▸ **Problem**
Please rewrite the records below with "computer-use agent" replaced by "screen assistant" everywhere, leaving the rest unchanged.

▸ **Dataset items**
☆ ☆ ☆ ☆ ☆

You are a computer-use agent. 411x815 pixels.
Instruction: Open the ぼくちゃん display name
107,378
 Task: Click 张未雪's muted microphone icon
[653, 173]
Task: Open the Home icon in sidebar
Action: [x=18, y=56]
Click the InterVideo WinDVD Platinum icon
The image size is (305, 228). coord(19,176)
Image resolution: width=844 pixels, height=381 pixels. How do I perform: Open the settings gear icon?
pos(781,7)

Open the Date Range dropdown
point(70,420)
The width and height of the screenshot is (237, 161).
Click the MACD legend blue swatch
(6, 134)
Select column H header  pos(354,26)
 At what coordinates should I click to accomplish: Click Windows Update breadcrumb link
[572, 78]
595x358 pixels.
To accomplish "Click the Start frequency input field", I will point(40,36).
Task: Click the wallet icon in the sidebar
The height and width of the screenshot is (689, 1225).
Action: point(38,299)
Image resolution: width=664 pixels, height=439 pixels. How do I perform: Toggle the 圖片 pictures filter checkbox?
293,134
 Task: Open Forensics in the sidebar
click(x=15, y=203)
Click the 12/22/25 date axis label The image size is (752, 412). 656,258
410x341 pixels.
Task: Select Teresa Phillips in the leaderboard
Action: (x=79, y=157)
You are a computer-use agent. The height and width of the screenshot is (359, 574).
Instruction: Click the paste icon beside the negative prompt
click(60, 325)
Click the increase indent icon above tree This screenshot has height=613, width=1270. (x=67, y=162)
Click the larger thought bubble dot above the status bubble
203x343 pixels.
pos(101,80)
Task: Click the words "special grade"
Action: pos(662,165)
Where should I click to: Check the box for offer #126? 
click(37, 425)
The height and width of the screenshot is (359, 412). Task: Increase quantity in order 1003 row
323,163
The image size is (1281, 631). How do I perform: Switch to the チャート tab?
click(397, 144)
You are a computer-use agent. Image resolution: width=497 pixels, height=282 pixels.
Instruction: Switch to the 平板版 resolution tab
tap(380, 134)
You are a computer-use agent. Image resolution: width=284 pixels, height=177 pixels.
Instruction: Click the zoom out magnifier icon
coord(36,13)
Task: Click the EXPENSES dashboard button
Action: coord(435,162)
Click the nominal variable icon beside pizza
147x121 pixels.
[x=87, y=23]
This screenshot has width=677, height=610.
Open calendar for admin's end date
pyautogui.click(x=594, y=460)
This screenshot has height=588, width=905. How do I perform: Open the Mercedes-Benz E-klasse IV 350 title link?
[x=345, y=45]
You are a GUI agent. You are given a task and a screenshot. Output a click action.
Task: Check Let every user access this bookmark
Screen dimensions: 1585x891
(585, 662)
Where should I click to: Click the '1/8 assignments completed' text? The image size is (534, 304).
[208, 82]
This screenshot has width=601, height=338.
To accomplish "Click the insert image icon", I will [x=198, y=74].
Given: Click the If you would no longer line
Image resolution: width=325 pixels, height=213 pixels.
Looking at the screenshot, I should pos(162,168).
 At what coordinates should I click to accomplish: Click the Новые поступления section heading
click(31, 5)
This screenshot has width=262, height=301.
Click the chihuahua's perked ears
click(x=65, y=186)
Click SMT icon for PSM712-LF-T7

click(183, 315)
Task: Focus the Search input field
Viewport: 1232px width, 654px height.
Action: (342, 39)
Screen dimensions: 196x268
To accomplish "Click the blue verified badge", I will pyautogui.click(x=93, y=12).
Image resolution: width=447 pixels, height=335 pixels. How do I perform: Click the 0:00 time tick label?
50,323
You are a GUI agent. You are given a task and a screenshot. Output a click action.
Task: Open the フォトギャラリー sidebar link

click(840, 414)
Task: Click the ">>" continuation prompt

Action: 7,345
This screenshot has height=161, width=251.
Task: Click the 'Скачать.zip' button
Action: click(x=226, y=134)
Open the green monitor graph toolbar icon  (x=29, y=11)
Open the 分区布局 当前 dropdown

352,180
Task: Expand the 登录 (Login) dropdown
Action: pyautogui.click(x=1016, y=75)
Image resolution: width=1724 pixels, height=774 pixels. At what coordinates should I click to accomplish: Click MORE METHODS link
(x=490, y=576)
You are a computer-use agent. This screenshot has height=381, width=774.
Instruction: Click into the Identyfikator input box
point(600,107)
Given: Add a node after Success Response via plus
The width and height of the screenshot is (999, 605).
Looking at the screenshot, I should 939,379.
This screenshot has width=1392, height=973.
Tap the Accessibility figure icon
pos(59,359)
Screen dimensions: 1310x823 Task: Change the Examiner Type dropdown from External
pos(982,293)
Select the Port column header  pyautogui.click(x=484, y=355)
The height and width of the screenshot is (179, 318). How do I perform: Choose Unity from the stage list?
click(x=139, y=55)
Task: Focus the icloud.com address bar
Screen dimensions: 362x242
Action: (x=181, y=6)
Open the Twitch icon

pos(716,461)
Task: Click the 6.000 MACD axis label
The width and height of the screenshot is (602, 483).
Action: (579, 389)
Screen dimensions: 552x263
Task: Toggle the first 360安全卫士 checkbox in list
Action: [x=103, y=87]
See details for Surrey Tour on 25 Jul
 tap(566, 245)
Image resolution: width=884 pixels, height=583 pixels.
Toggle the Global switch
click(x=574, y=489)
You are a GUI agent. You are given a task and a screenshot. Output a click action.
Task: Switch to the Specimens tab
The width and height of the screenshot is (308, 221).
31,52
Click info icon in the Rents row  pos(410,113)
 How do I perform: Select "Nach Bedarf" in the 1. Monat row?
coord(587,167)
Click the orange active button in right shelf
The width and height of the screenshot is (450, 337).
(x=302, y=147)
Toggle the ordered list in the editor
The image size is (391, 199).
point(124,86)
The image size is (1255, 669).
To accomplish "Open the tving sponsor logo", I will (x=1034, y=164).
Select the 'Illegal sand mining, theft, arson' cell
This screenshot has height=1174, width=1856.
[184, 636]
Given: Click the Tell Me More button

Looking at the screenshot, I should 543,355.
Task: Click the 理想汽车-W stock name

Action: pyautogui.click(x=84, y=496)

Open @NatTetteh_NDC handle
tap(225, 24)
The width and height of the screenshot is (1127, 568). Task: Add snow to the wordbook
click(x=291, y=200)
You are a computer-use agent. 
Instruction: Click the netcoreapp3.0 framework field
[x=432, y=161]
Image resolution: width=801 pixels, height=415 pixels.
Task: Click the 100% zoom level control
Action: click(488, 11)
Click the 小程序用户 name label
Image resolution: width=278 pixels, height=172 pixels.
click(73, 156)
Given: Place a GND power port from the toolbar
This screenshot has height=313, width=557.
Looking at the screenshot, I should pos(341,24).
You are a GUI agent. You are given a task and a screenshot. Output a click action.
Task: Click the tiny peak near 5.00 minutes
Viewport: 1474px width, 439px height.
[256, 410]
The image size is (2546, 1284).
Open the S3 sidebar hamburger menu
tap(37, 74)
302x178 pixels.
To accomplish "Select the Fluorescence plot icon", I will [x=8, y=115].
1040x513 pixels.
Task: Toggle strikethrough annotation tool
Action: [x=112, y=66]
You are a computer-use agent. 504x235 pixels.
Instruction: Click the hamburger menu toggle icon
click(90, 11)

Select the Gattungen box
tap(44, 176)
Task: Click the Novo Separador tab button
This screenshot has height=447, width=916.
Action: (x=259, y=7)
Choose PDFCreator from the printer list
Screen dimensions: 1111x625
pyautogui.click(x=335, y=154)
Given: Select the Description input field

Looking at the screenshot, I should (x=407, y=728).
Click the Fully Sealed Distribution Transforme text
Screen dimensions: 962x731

☆ ☆ ☆ ☆ ☆

▸ **Written reply**
You are a screen assistant. 411x815 pixels.
Instruction: Open the ぼくちゃん display name
107,378
 Task: Click 张未雪's muted microphone icon
[653, 173]
Task: Open the Home icon in sidebar
Action: [x=18, y=56]
Click the InterVideo WinDVD Platinum icon
The image size is (305, 228). coord(19,176)
Image resolution: width=844 pixels, height=381 pixels. How do I perform: Open the settings gear icon?
pos(781,7)

Open the Date Range dropdown
point(70,420)
The width and height of the screenshot is (237, 161).
Click the MACD legend blue swatch
(6, 134)
Select column H header  pos(354,26)
 At what coordinates should I click to accomplish: Click Windows Update breadcrumb link
[572, 78]
595x358 pixels.
To accomplish "Click the Start frequency input field", I will point(40,36).
Task: Click the wallet icon in the sidebar
The height and width of the screenshot is (689, 1225).
Action: point(38,299)
Image resolution: width=664 pixels, height=439 pixels. How do I perform: Toggle the 圖片 pictures filter checkbox?
293,134
 Task: Open Forensics in the sidebar
click(x=15, y=203)
Click the 12/22/25 date axis label The image size is (752, 412). 656,258
410x341 pixels.
Task: Select Teresa Phillips in the leaderboard
Action: (x=79, y=157)
You are a screen assistant. The height and width of the screenshot is (359, 574).
Instruction: Click the paste icon beside the negative prompt
click(60, 325)
Click the increase indent icon above tree This screenshot has height=613, width=1270. (x=67, y=162)
Click the larger thought bubble dot above the status bubble
203x343 pixels.
pos(101,80)
Task: Click the words "special grade"
Action: pos(662,165)
Where should I click to: Check the box for offer #126? 
click(37, 425)
The height and width of the screenshot is (359, 412). Task: Increase quantity in order 1003 row
323,163
The image size is (1281, 631). How do I perform: Switch to the チャート tab?
click(397, 144)
You are a screen assistant. Image resolution: width=497 pixels, height=282 pixels.
Instruction: Switch to the 平板版 resolution tab
tap(380, 134)
You are a screen assistant. Image resolution: width=284 pixels, height=177 pixels.
Instruction: Click the zoom out magnifier icon
coord(36,13)
Task: Click the EXPENSES dashboard button
Action: coord(435,162)
Click the nominal variable icon beside pizza
147x121 pixels.
[x=87, y=23]
This screenshot has width=677, height=610.
Open calendar for admin's end date
pyautogui.click(x=594, y=460)
This screenshot has height=588, width=905. How do I perform: Open the Mercedes-Benz E-klasse IV 350 title link?
[x=345, y=45]
You are a GUI agent. You are given a task and a screenshot. Output a click action.
Task: Check Let every user access this bookmark
Screen dimensions: 1585x891
(585, 662)
Where should I click to: Click the '1/8 assignments completed' text? The image size is (534, 304).
[208, 82]
This screenshot has width=601, height=338.
To accomplish "Click the insert image icon", I will [x=198, y=74].
Given: Click the If you would no longer line
Image resolution: width=325 pixels, height=213 pixels.
Looking at the screenshot, I should pos(162,168).
 At what coordinates should I click to accomplish: Click the Новые поступления section heading
click(31, 5)
This screenshot has width=262, height=301.
Click the chihuahua's perked ears
click(x=65, y=186)
Click SMT icon for PSM712-LF-T7

click(183, 315)
Task: Focus the Search input field
Viewport: 1232px width, 654px height.
Action: (342, 39)
Screen dimensions: 196x268
To accomplish "Click the blue verified badge", I will pyautogui.click(x=93, y=12).
Image resolution: width=447 pixels, height=335 pixels. How do I perform: Click the 0:00 time tick label?
50,323
You are a GUI agent. You are given a task and a screenshot. Output a click action.
Task: Open the フォトギャラリー sidebar link

click(840, 414)
Task: Click the ">>" continuation prompt

Action: 7,345
This screenshot has height=161, width=251.
Task: Click the 'Скачать.zip' button
Action: click(x=226, y=134)
Open the green monitor graph toolbar icon  (x=29, y=11)
Open the 分区布局 当前 dropdown

352,180
Task: Expand the 登录 (Login) dropdown
Action: pyautogui.click(x=1016, y=75)
Image resolution: width=1724 pixels, height=774 pixels. At what coordinates should I click to accomplish: Click MORE METHODS link
(x=490, y=576)
You are a screen assistant. This screenshot has height=381, width=774.
Instruction: Click into the Identyfikator input box
point(600,107)
Given: Add a node after Success Response via plus
The width and height of the screenshot is (999, 605).
Looking at the screenshot, I should 939,379.
This screenshot has width=1392, height=973.
Tap the Accessibility figure icon
pos(59,359)
Screen dimensions: 1310x823 Task: Change the Examiner Type dropdown from External
pos(982,293)
Select the Port column header  pyautogui.click(x=484, y=355)
The height and width of the screenshot is (179, 318). How do I perform: Choose Unity from the stage list?
click(x=139, y=55)
Task: Focus the icloud.com address bar
Screen dimensions: 362x242
Action: (x=181, y=6)
Open the Twitch icon

pos(716,461)
Task: Click the 6.000 MACD axis label
The width and height of the screenshot is (602, 483).
Action: (579, 389)
Screen dimensions: 552x263
Task: Toggle the first 360安全卫士 checkbox in list
Action: [x=103, y=87]
See details for Surrey Tour on 25 Jul
 tap(566, 245)
Image resolution: width=884 pixels, height=583 pixels.
Toggle the Global switch
click(x=574, y=489)
You are a GUI agent. You are given a task and a screenshot. Output a click action.
Task: Switch to the Specimens tab
The width and height of the screenshot is (308, 221).
31,52
Click info icon in the Rents row  pos(410,113)
 How do I perform: Select "Nach Bedarf" in the 1. Monat row?
coord(587,167)
Click the orange active button in right shelf
The width and height of the screenshot is (450, 337).
(x=302, y=147)
Toggle the ordered list in the editor
The image size is (391, 199).
point(124,86)
The image size is (1255, 669).
To accomplish "Open the tving sponsor logo", I will (x=1034, y=164).
Select the 'Illegal sand mining, theft, arson' cell
This screenshot has height=1174, width=1856.
[184, 636]
Given: Click the Tell Me More button

Looking at the screenshot, I should 543,355.
Task: Click the 理想汽车-W stock name

Action: pyautogui.click(x=84, y=496)

Open @NatTetteh_NDC handle
tap(225, 24)
The width and height of the screenshot is (1127, 568). Task: Add snow to the wordbook
click(x=291, y=200)
You are a screen assistant. 
Instruction: Click the netcoreapp3.0 framework field
[x=432, y=161]
Image resolution: width=801 pixels, height=415 pixels.
Task: Click the 100% zoom level control
Action: click(488, 11)
Click the 小程序用户 name label
Image resolution: width=278 pixels, height=172 pixels.
click(73, 156)
Given: Place a GND power port from the toolbar
This screenshot has height=313, width=557.
Looking at the screenshot, I should pos(341,24).
You are a GUI agent. You are given a task and a screenshot. Output a click action.
Task: Click the tiny peak near 5.00 minutes
Viewport: 1474px width, 439px height.
[256, 410]
The image size is (2546, 1284).
Open the S3 sidebar hamburger menu
tap(37, 74)
302x178 pixels.
To accomplish "Select the Fluorescence plot icon", I will [x=8, y=115].
1040x513 pixels.
Task: Toggle strikethrough annotation tool
Action: [x=112, y=66]
You are a screen assistant. 504x235 pixels.
Instruction: Click the hamburger menu toggle icon
click(90, 11)

Select the Gattungen box
tap(44, 176)
Task: Click the Novo Separador tab button
This screenshot has height=447, width=916.
Action: (x=259, y=7)
Choose PDFCreator from the printer list
Screen dimensions: 1111x625
pyautogui.click(x=335, y=154)
Given: Select the Description input field

Looking at the screenshot, I should (x=407, y=728).
Click the Fully Sealed Distribution Transforme text
Screen dimensions: 962x731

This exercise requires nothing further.